• [TASK]
Your answer must repeat all of the entries word for word, without any images.

==*==

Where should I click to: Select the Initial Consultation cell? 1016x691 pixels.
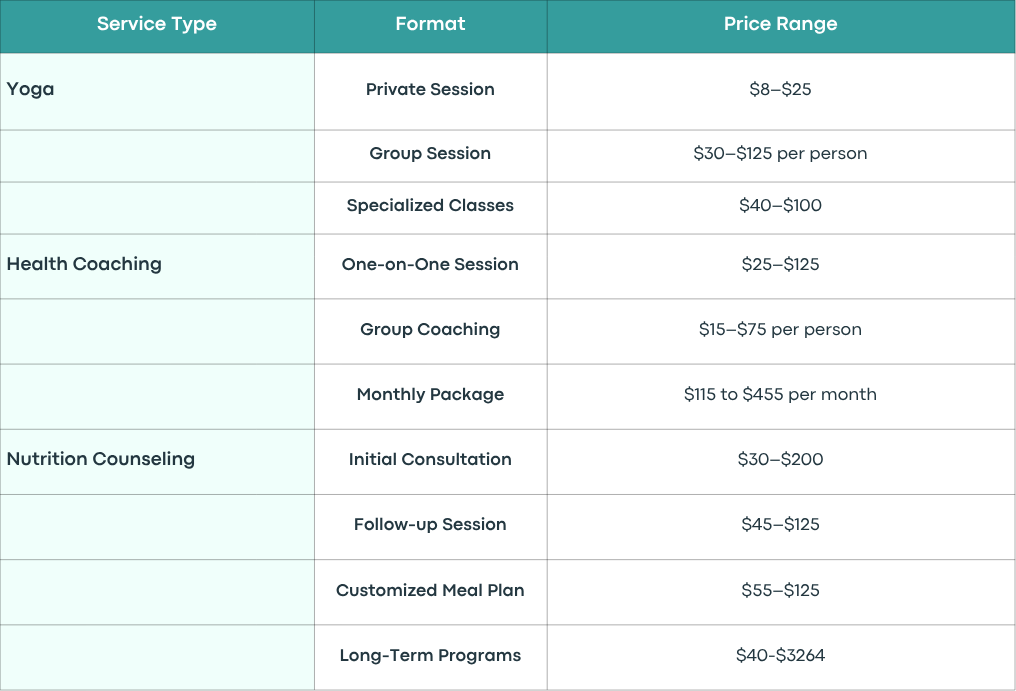point(430,462)
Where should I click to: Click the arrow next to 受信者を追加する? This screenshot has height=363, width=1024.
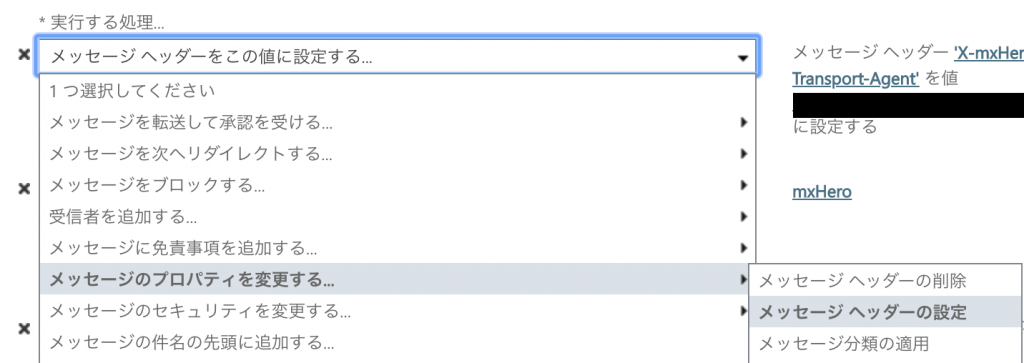(x=743, y=216)
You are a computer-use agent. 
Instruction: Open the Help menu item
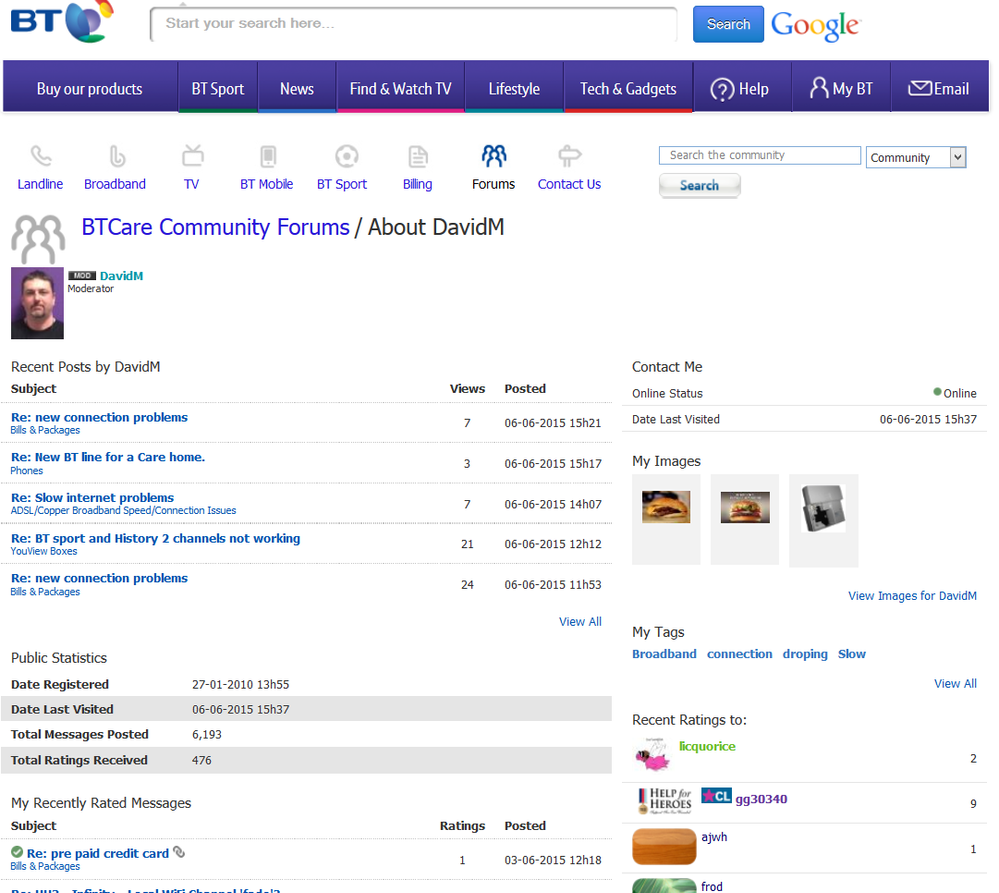pyautogui.click(x=742, y=89)
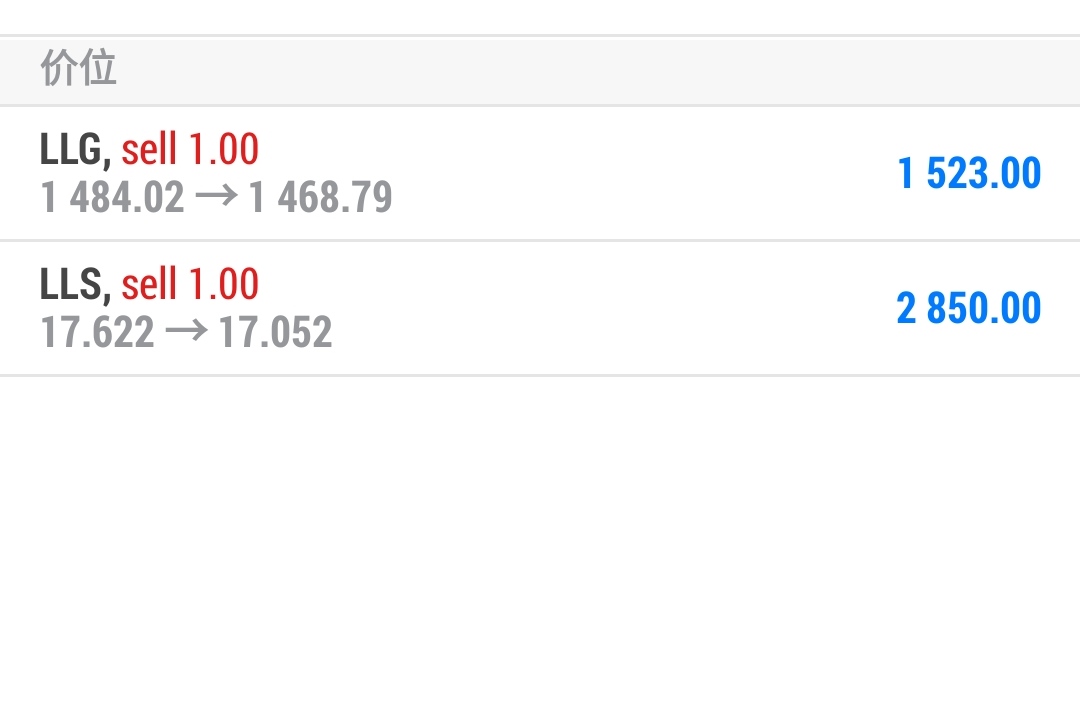Viewport: 1080px width, 712px height.
Task: Tap the blank strip above the 价位 header
Action: click(540, 17)
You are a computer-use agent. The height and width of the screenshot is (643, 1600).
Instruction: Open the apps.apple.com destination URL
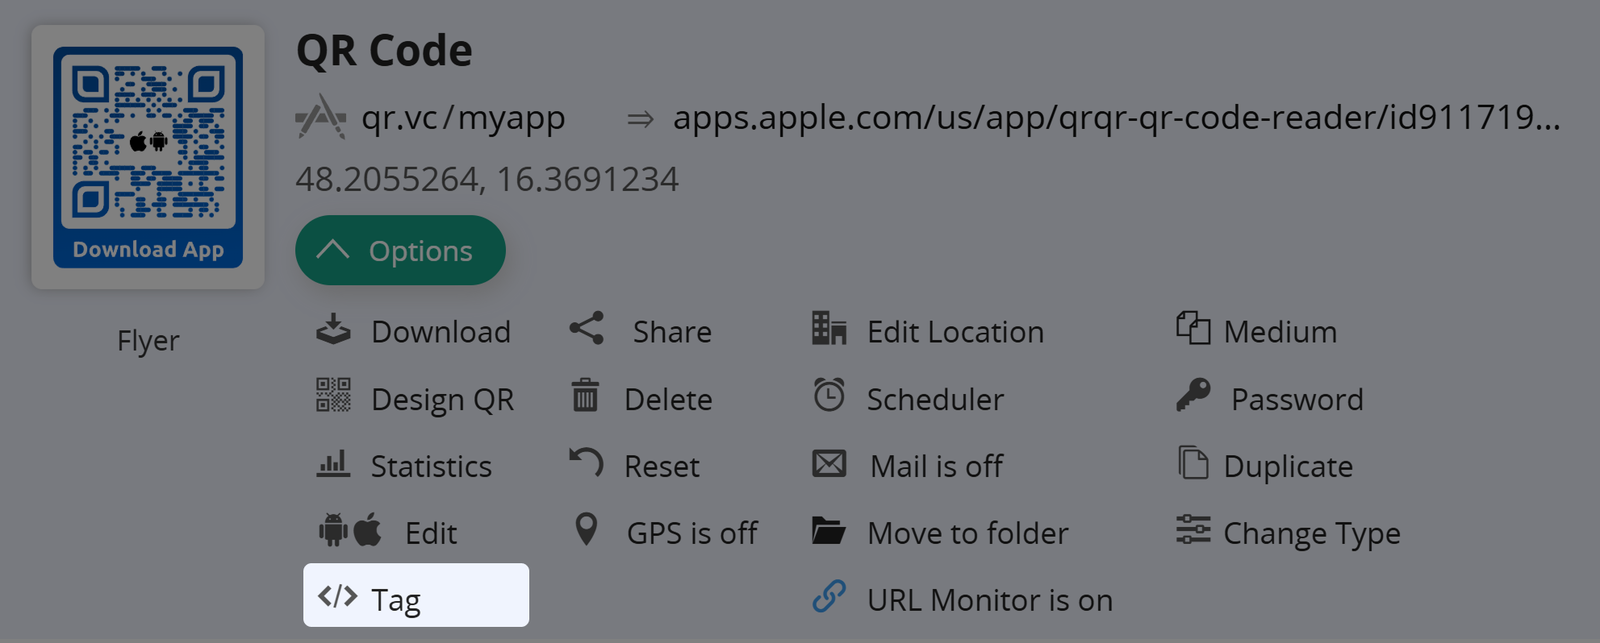coord(1115,118)
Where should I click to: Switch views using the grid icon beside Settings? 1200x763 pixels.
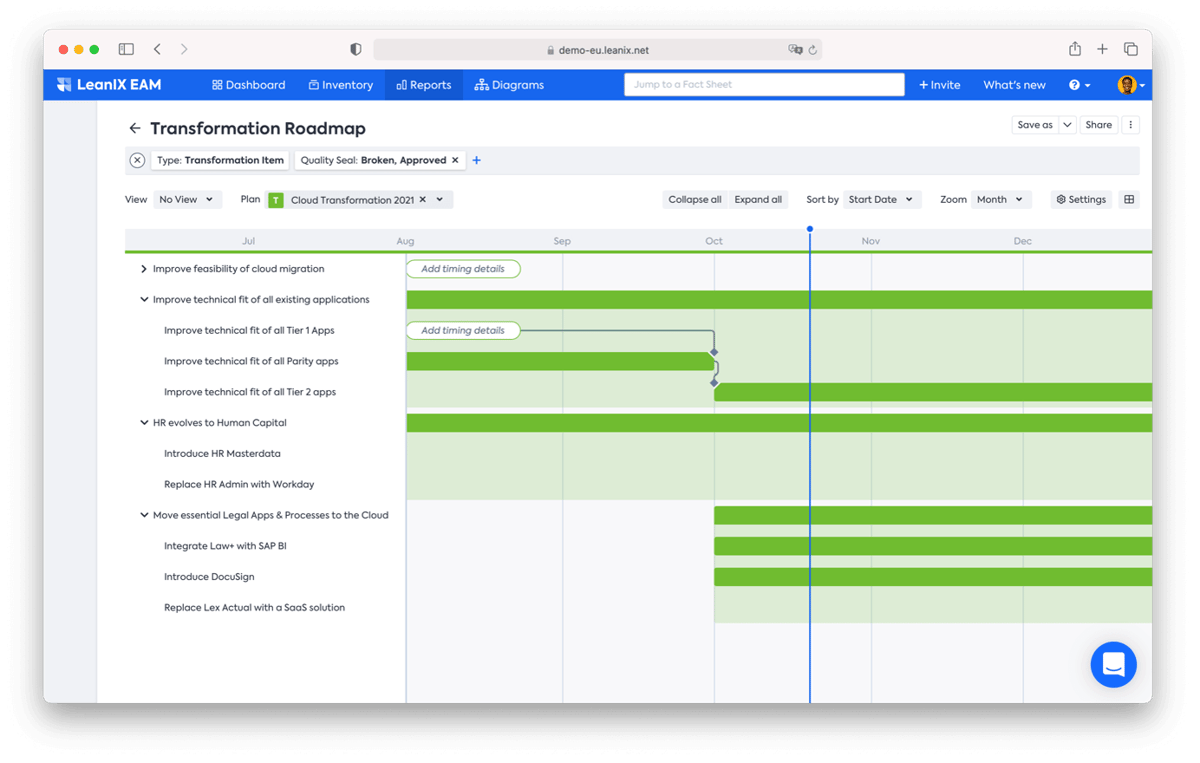point(1128,199)
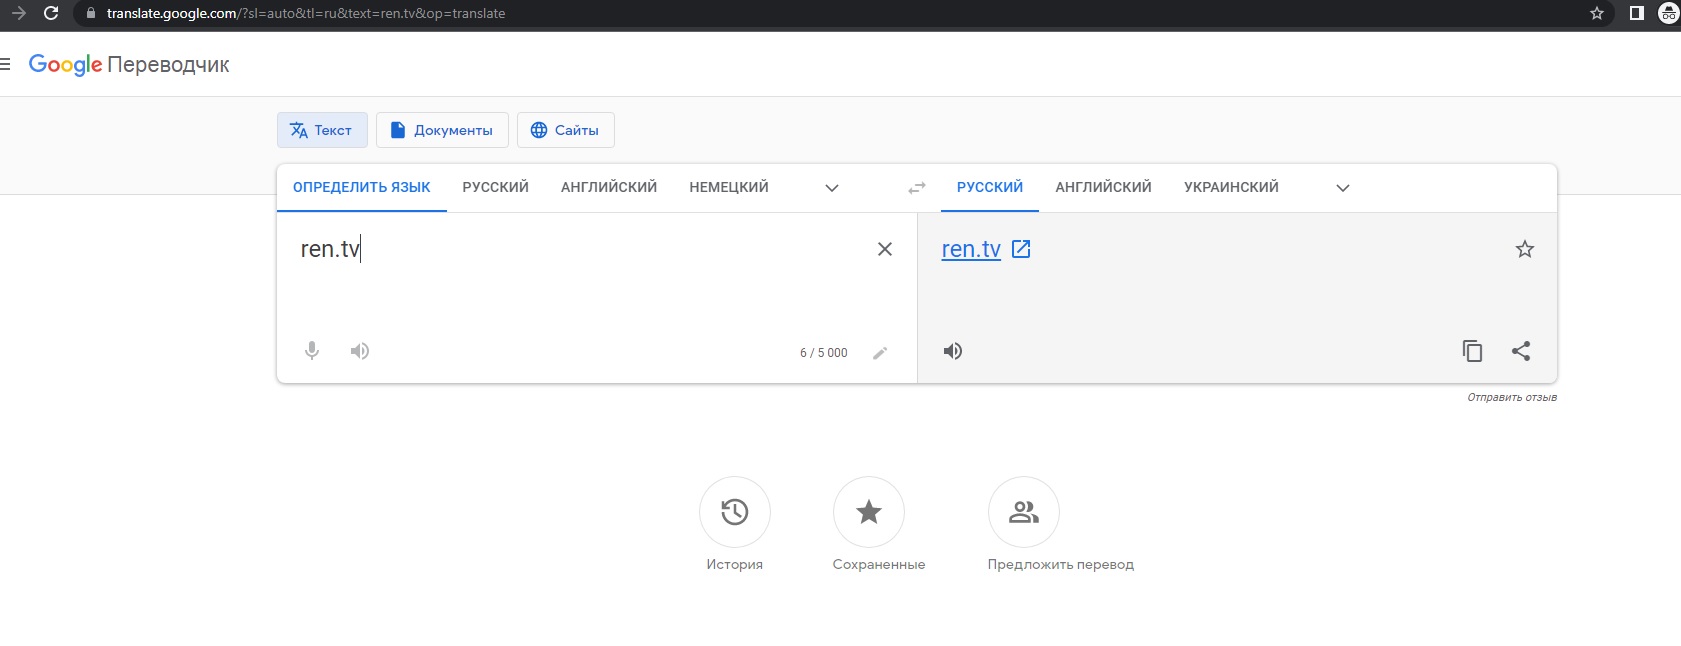The image size is (1681, 646).
Task: Swap source and target languages
Action: tap(917, 188)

==*==

• [TASK RESULT]
Where should I click to: Select the Initial Consultation cell? 1016x691 pixels.
point(430,462)
Where should I click to: Click the arrow next to 受信者を追加する? This screenshot has height=363, width=1024.
(x=743, y=216)
You are a computer-use agent. 
Instruction: Open the Help menu item
pyautogui.click(x=742, y=89)
Viewport: 1080px width, 712px height.
Task: Tap the blank strip above the 价位 header
Action: click(540, 17)
You are a computer-use agent. The height and width of the screenshot is (643, 1600).
Instruction: Open the apps.apple.com destination URL
coord(1115,118)
Where should I click to: Switch views using the grid icon beside Settings? 1200x763 pixels.
point(1128,199)
The image size is (1681, 646).
Task: Swap source and target languages
Action: tap(917, 188)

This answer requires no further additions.